Er entschied sich für die Gestaltung von kreativen Portraits, einer der wenigen Fortbildungsinhalte, die bei Helbig den Schritt in die Umsetzung mit seinen Schülern geschafft hatte.

Mit zehn Teilnehmenden war seine Gruppe zufriedenstellend besucht. Anscheinend hatte seine Ankündigung auf dem Aushang ‚Kunst schaffen, ohne hinzuschauen‘ hie und da für Neugierde gesorgt. So saßen sie jetzt erwartungsfroh vor ihm und das war doch etwas ganz anderes, als so eine nölige Mittelstufenklasse vor sich zu haben. Auch Isabelle und Hedwig waren dabei und sogar der Nix, der hier sicher den Klassenclown abgeben würde mit seinen Kommentaren. Noch hielt er sich bedeckt. Alle waren mit einem großen Blatt und einem dicken Stift ausgestattet, und jetzt galt es zunächst einmal zu entscheiden, wer denn eigentlich porträtiert werden sollte. Da gab es alle Möglichkeiten, denn nicht umsonst hatte Helbig für diese Aktion einen Raum mit einem großen Smartboard-Bildschirm ausgewählt. Im Netz konnte man unter ‚Portrait/Bilder‘ alle möglichen Gesichter aufrufen, die durchweg sehr ansehnlich waren. Helbig schlug das eine oder andere Gesicht vor, aber aus der Gruppe kam wenig Resonanz.

Jemanden, den wir kennen.

Helbig schossen spontan die Gesäß-Portraits von diesem Referendar an seiner letzten Schule durch den Kopf, aber, zum Glück, hier ging’s ja nur um Gesichter.

Ja, die Schöppgens.

Warum eigentlich nicht? Helbig öffnete die Homepage des Benediktushofes, auf der natürlich die Leiterin mit Bild zu sehen war. Er machte einen Screenshot, schnitt das Portraitbild aus und brachte es auf die erforderliche Größe.

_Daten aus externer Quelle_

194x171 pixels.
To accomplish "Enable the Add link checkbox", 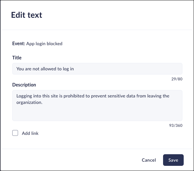I will 15,133.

Jetzt galt es, ganz genau seinen Anweisungen zu folgen. Noch einmal Lehrer spielen, und wie wohltuend war es, all die erwartungsfrohen Blicke auf sich gerichtet zu sehen.

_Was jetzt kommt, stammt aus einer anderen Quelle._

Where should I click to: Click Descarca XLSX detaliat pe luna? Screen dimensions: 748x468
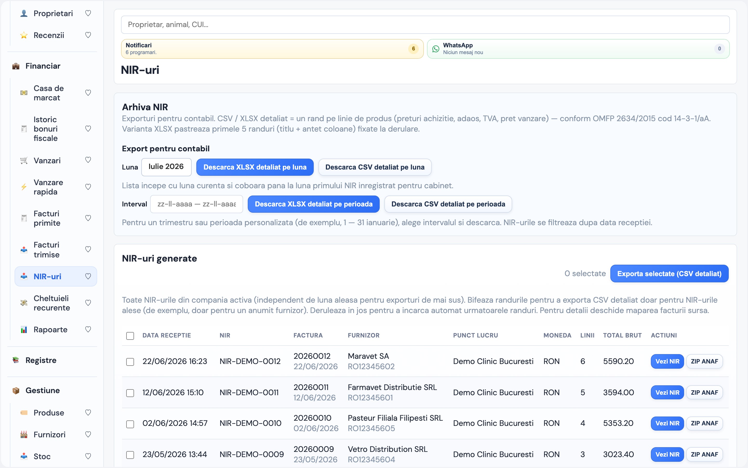[x=255, y=167]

Den dicken Stift nehmen und damit in der Luft die Konturen des Schöppgens-Portraits abfahren, gerade so, als wolle man es nachzeichnen, ohne den Stift abzusetzen. Auch nicht bei der Augenpartie, die immer besondere Aufmerksamkeit verdienen. Das Ganze drei Mal, immer den Blick nach vorn auf das Portrait gerichtet und den Stift in der Luft.

Und jetzt wird Kunst produziert, ohne hinzuschauen. Der Stift wird auf das Blatt gesetzt. Und wie bei den drei Malen zuvor fährt er die Umrisse des Portraits ab, ohne abzusetzen. Dabei bleibt der Blick die ganze Zeit nach vorne auf das Portrait gerichtet. Wie vorhin: Die Augen verdienen besondere Aufmerksamkeit.

Helbig sieht und hört, wie vor ihm die Stifte über die Blätter wandern.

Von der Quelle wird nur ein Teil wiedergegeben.